= Henry Wymbs =

Henry Wymbs (born 11 November 1947) is a retired radio presenter in the United Kingdom. He presented ‘Irish Eye’, a weekly Irish music programme broadcast from Oxford across BBC Radio Oxford, BBC Radio Berkshire and online via BBC Sounds.

==Life==
Born on his parents’ farm near Cliffoney in Co. Sligo, Ireland, the eldest of ten children. Wymbs moved to England in the late 1960s where he forged a successful career with Thames Valley Police. Since retiring from the police force he has been championing Irish music in the UK, first appearing on BBC Radio Oxford in 1996.

Wymbs lives in Oxfordshire with his wife and has adult sons.

==Career==
In 1968, Wymbs was working as a garage apprentice when he decided to move to England to join the police force after seeing an advert for recruits in the News of the World. He chose to move to Oxford as it was one of only a handful of forces that he was tall enough to join. He spent 30 years in the force, becoming a plainclothes officer and retiring as a Chief Inspector.

Wymbs began his media career writing a newspaper column in the Irish Post for 20 years.

During his time with Thames Valley Police, he was appointed press officer and became the face and voice of the service appearing on Sky News, Radio 4 and News at Ten.

He became the regular presenter of Irish Eye on BBC Radio Oxford in 1997 accompanied by fellow Irishwoman, Anne Morris. In more recent years, Wymbs had been joined on air by his wife, Sally. Due to wider BBC local radio changes and the Covid Pandemic, Irish Eye came to an end in 2020.

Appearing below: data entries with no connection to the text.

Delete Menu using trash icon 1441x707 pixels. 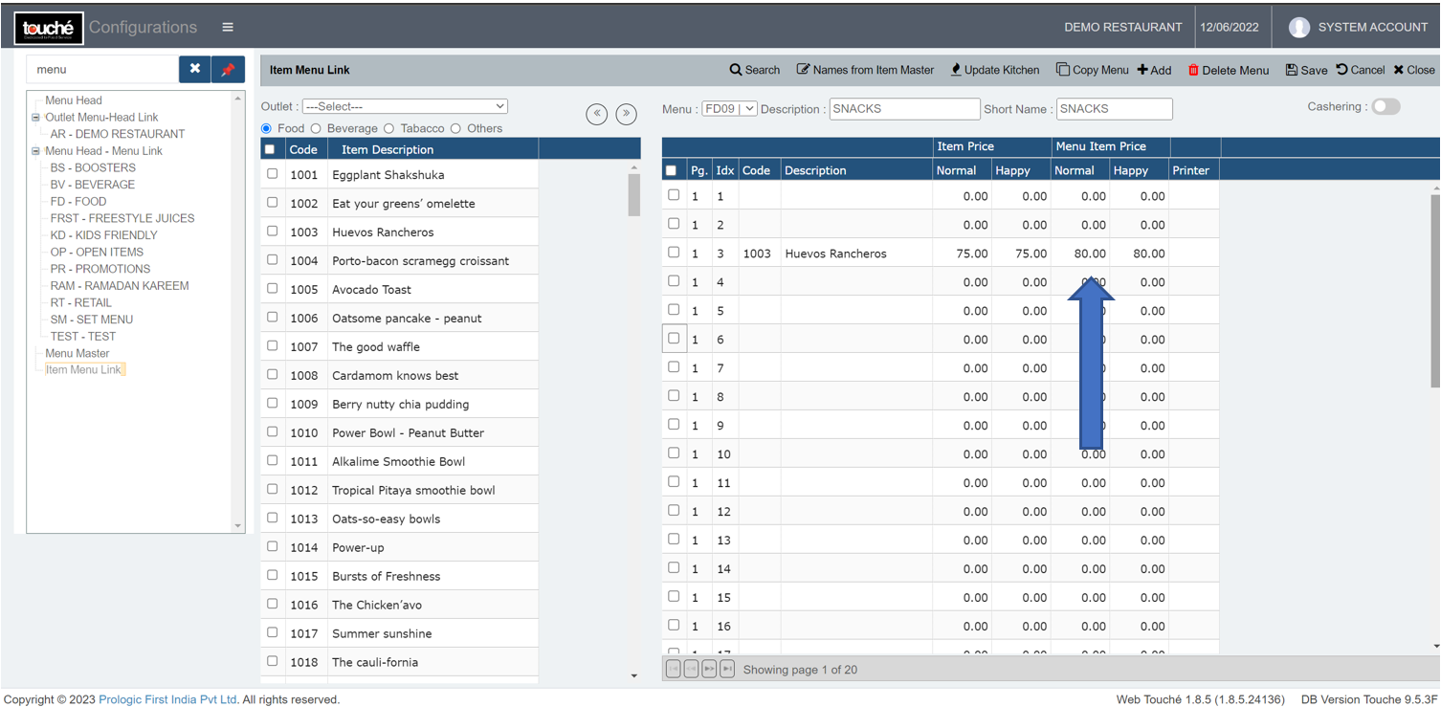(x=1228, y=70)
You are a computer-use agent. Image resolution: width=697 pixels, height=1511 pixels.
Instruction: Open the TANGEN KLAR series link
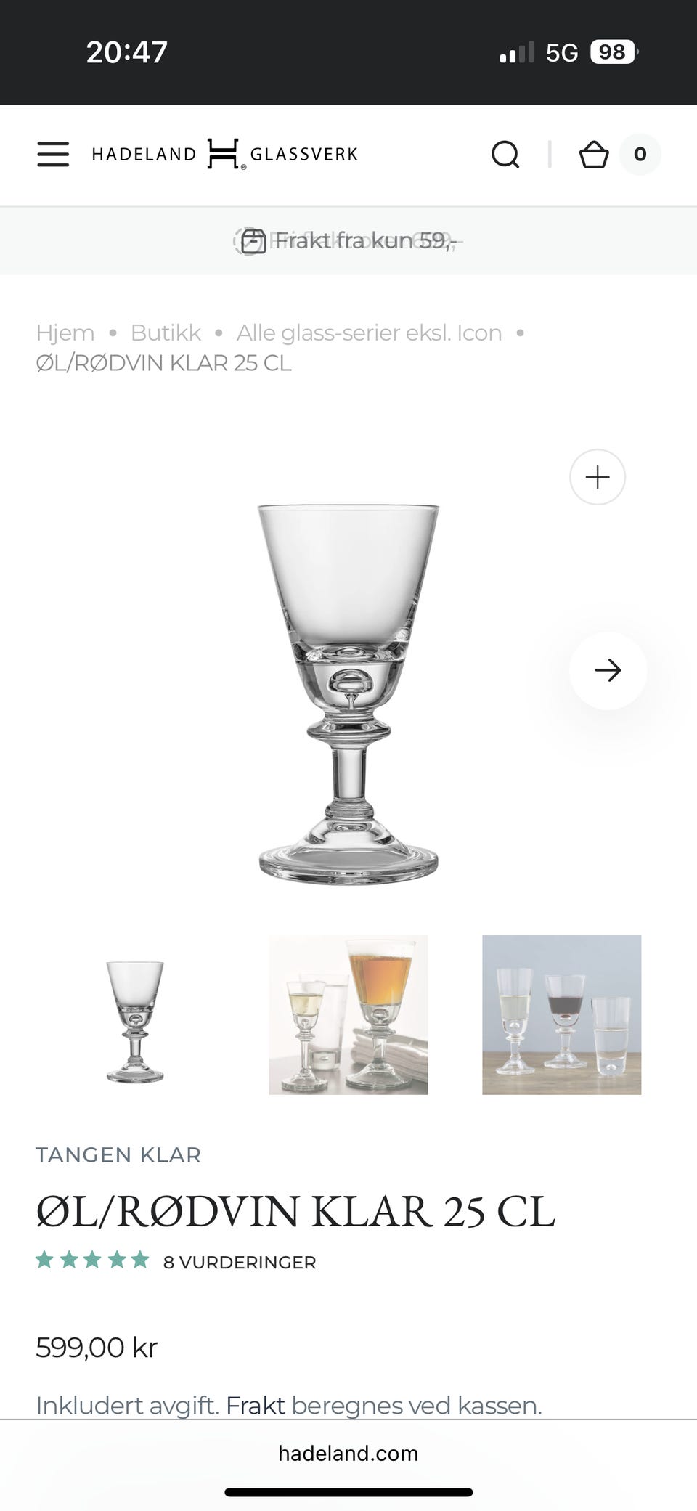pos(118,1155)
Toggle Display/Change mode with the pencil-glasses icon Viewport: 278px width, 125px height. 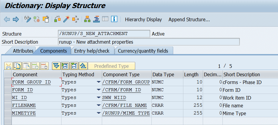tap(28, 19)
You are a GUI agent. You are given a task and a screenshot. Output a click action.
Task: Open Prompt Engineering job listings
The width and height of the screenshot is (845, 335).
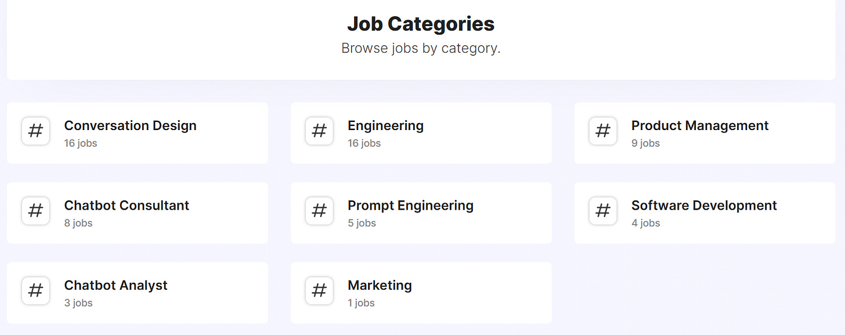coord(410,206)
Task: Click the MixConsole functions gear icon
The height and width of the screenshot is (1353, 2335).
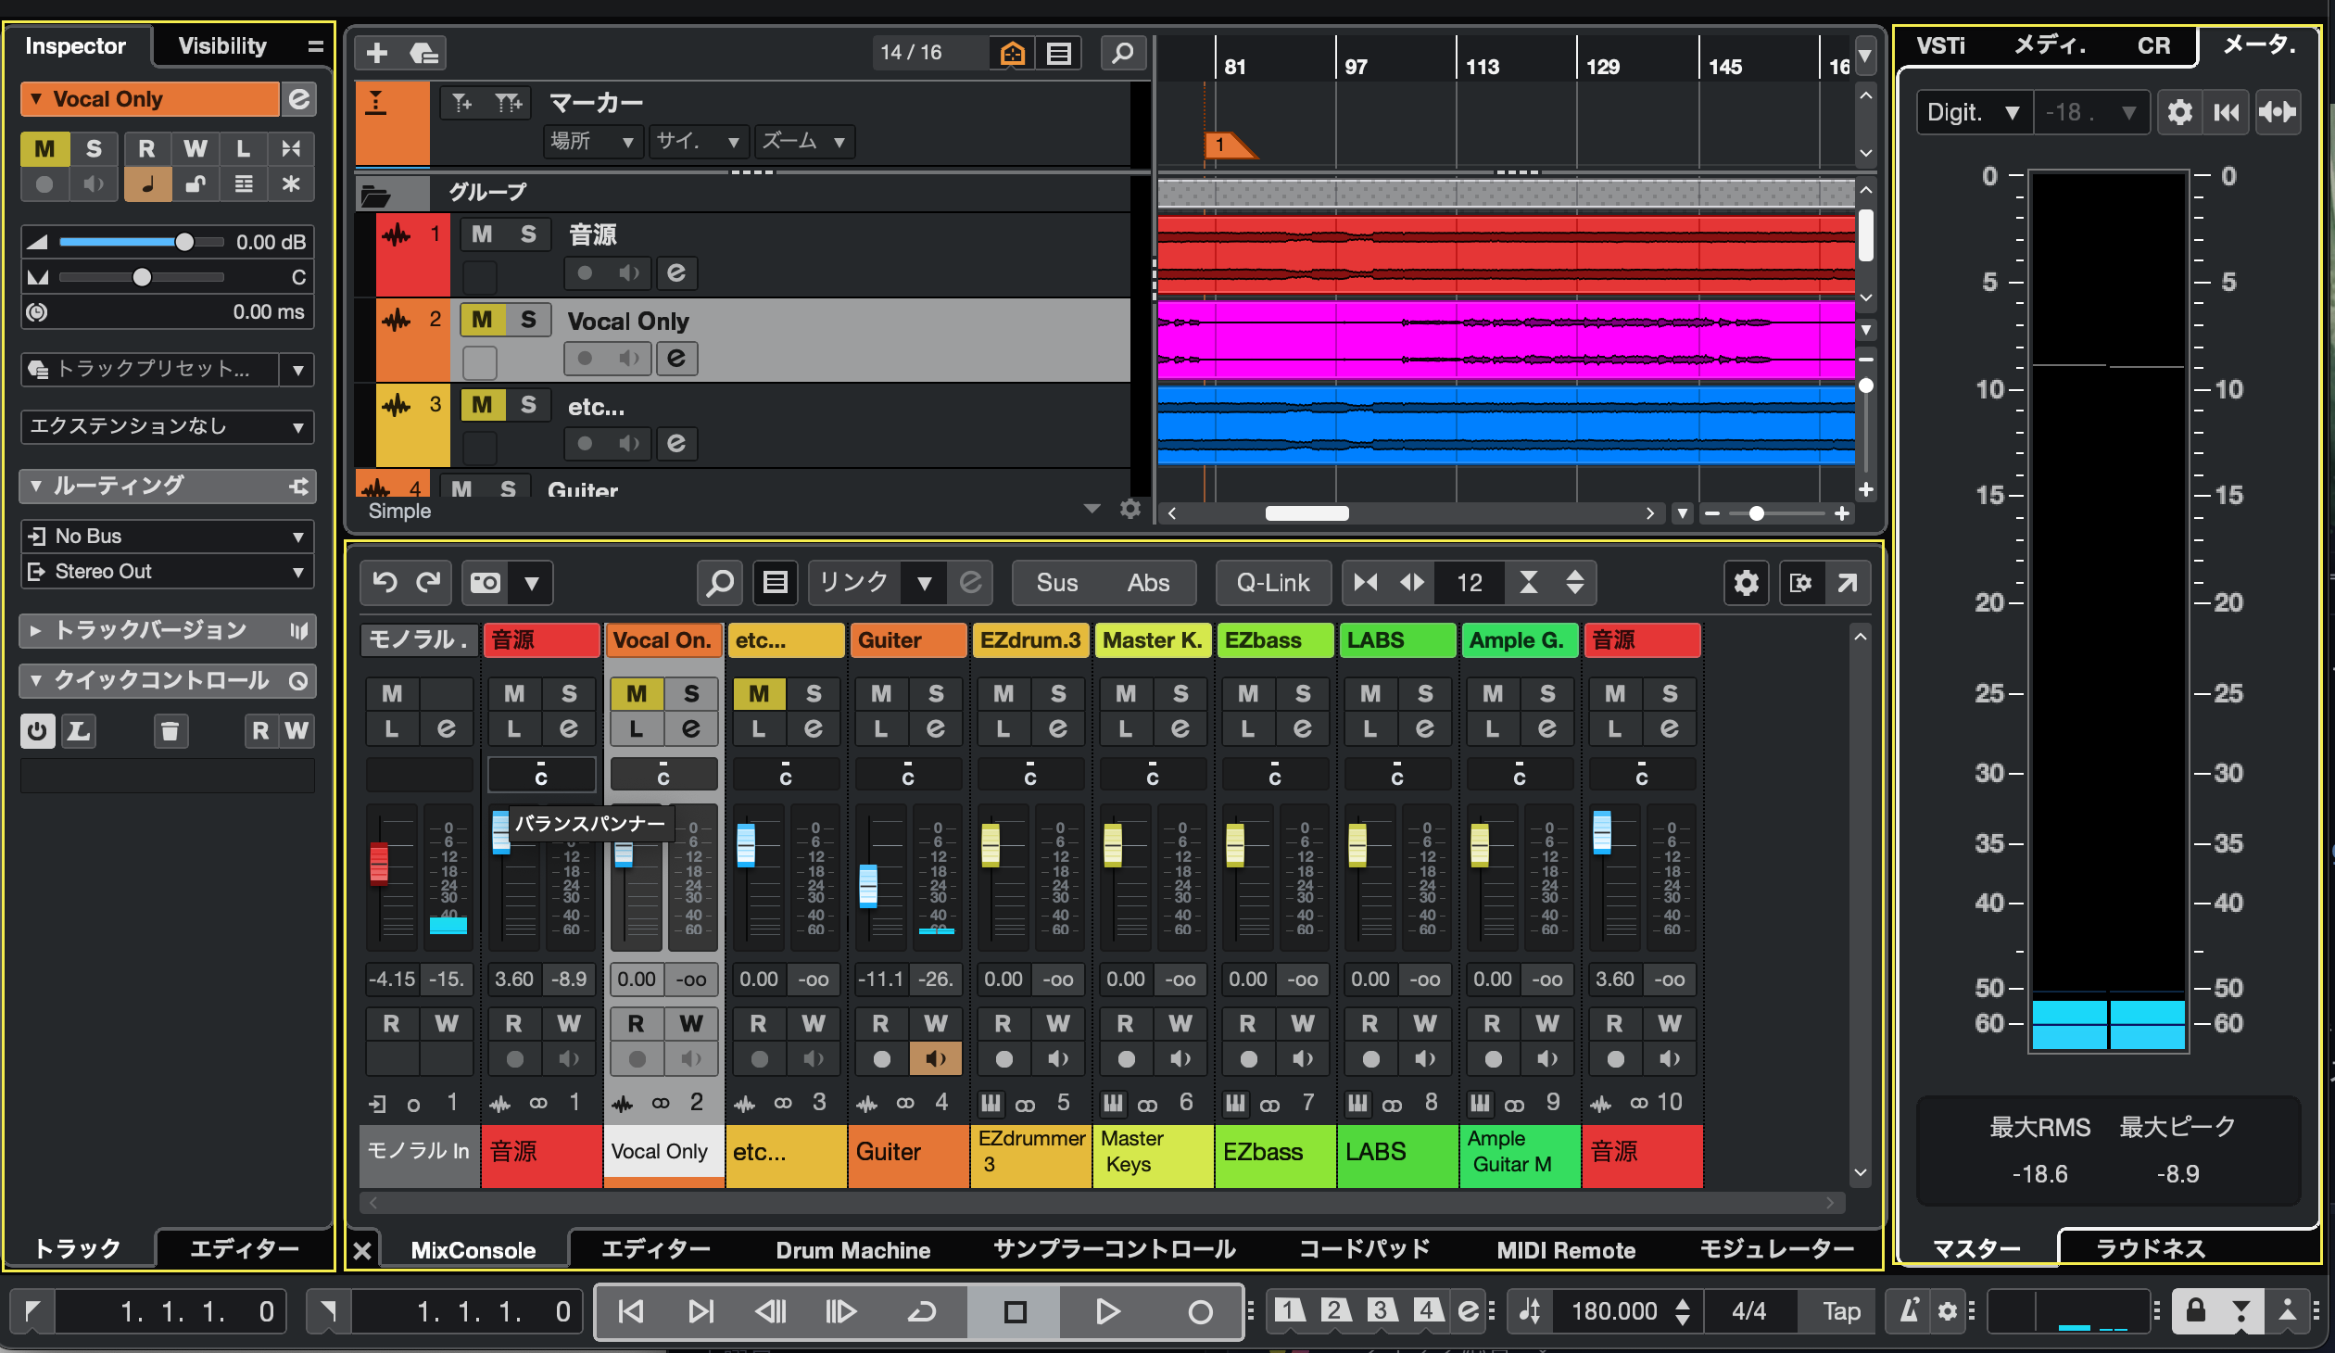Action: point(1746,583)
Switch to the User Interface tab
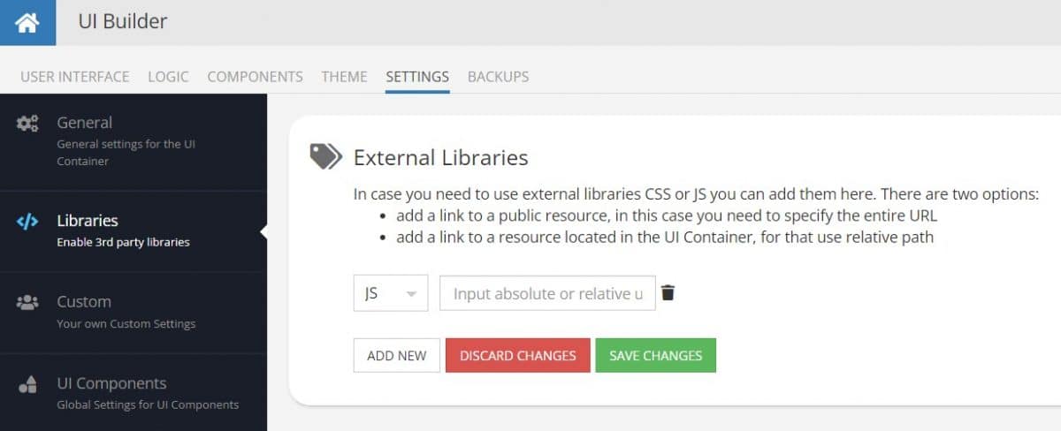 point(75,76)
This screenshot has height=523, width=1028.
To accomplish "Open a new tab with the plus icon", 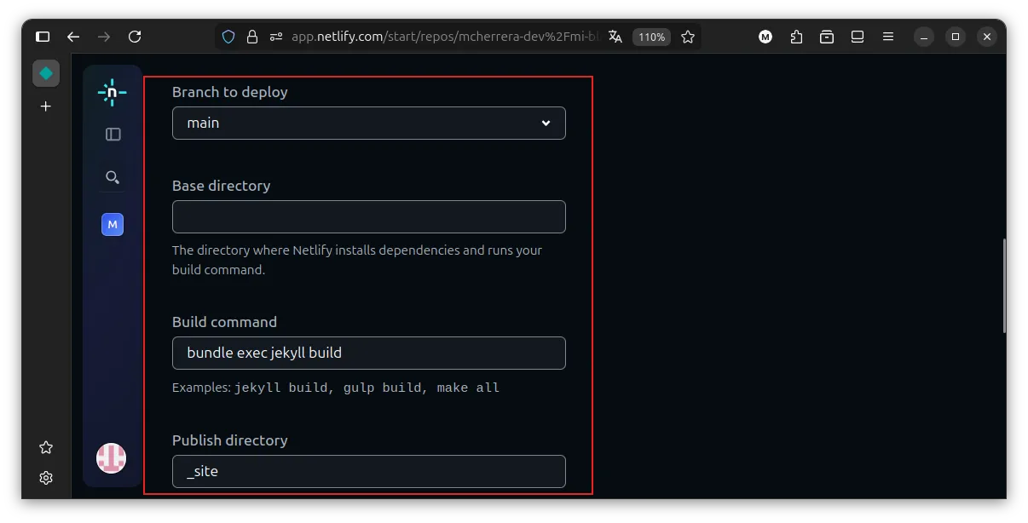I will click(x=46, y=106).
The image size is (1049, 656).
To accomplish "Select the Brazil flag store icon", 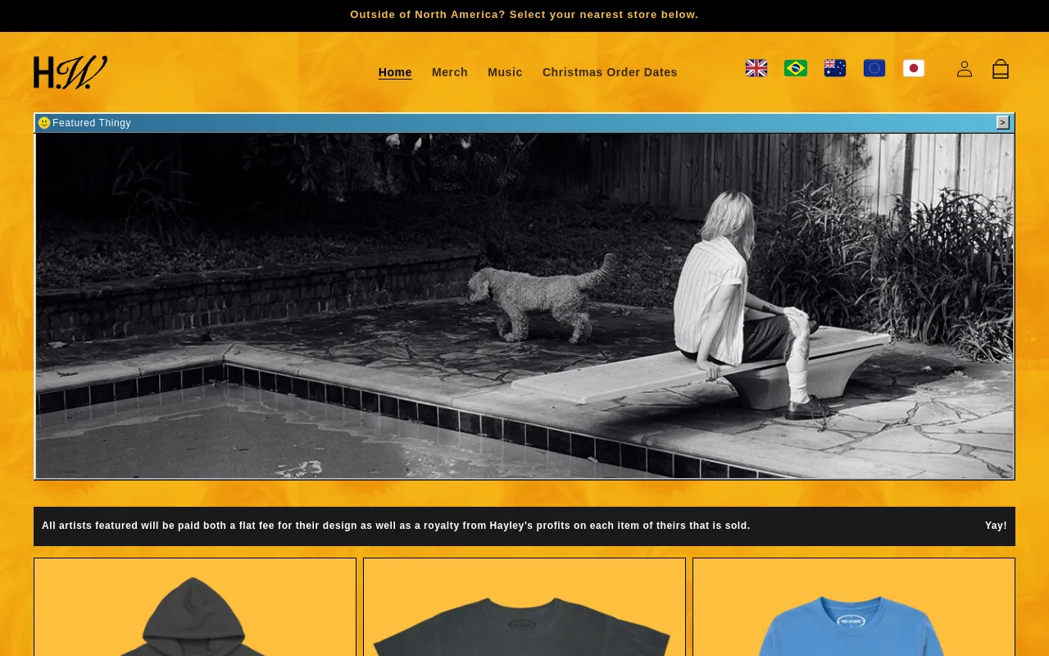I will (x=796, y=68).
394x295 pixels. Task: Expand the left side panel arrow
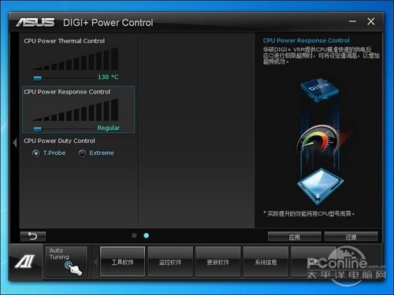15,143
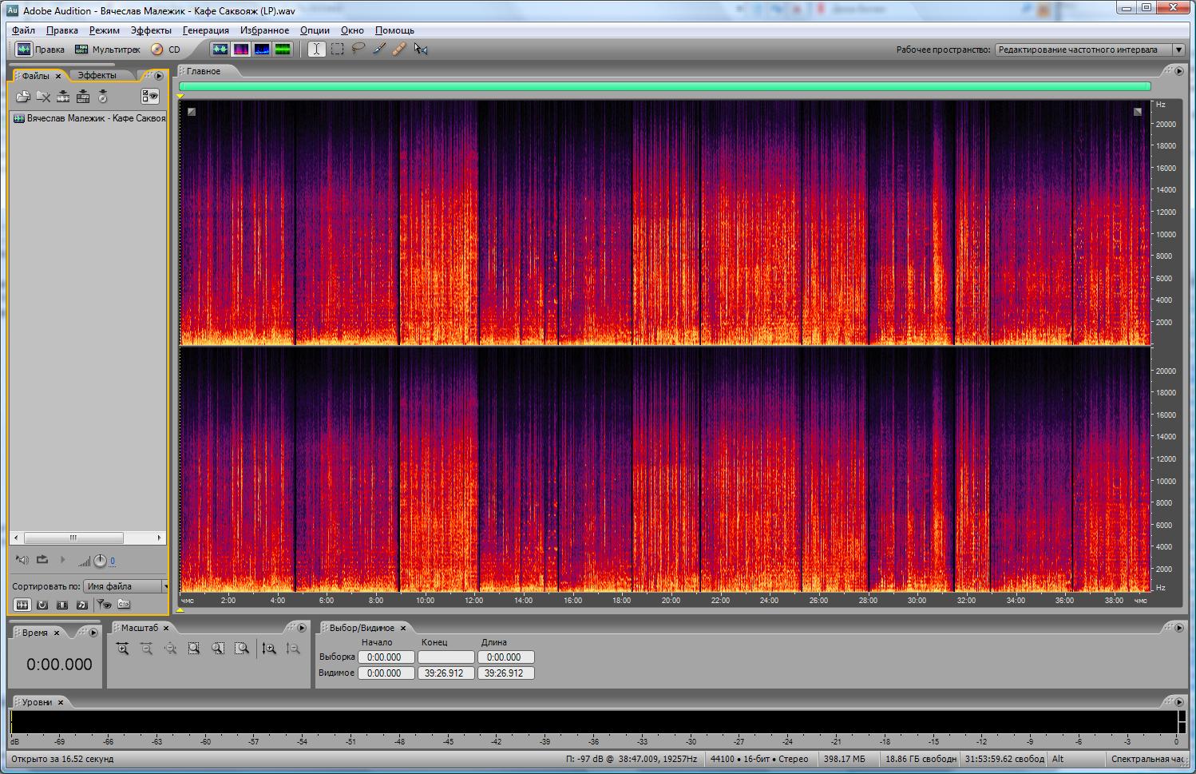Switch to CD view
The width and height of the screenshot is (1196, 774).
point(166,50)
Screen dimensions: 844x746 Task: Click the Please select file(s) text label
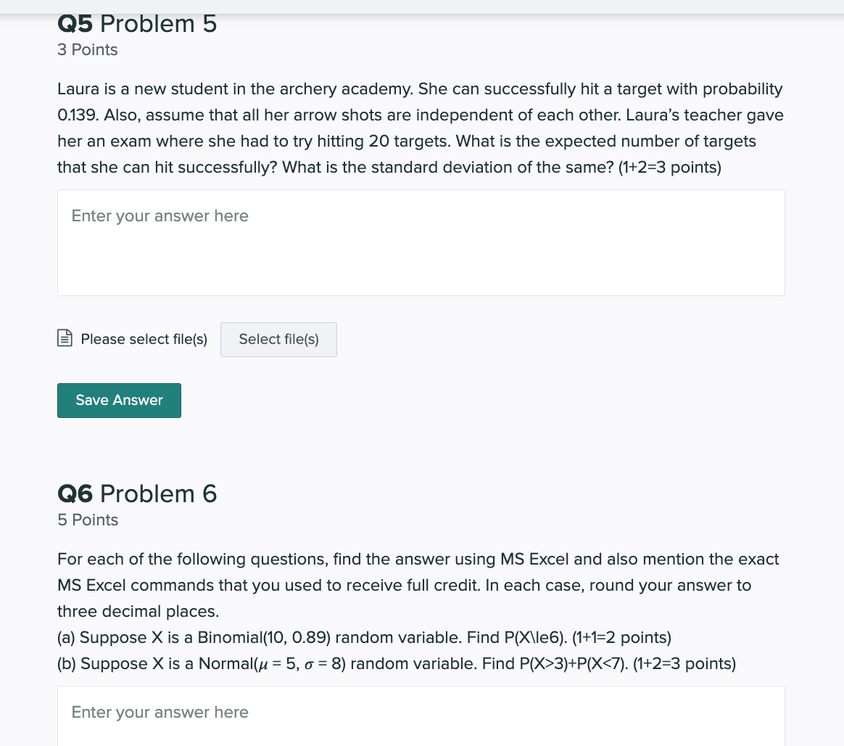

2014 saw Henry pen his first book "50 Years of Gaelic Games in Oxfordshire". Then in 2016 Wymbs published an autobiographical account of his journey from rural Irish life to becoming a successful radio presenter, "A Wymbsical Journey". He was honoured at a civic ceremony in Sligo following the release of his book as a tribute to his work in spreading the culture of Ireland in the UK. His most recent book is "On The Shoulders of Giants", a book which lets readers into the real lives of many of the Irish GAA's legendary footballers and hurlers.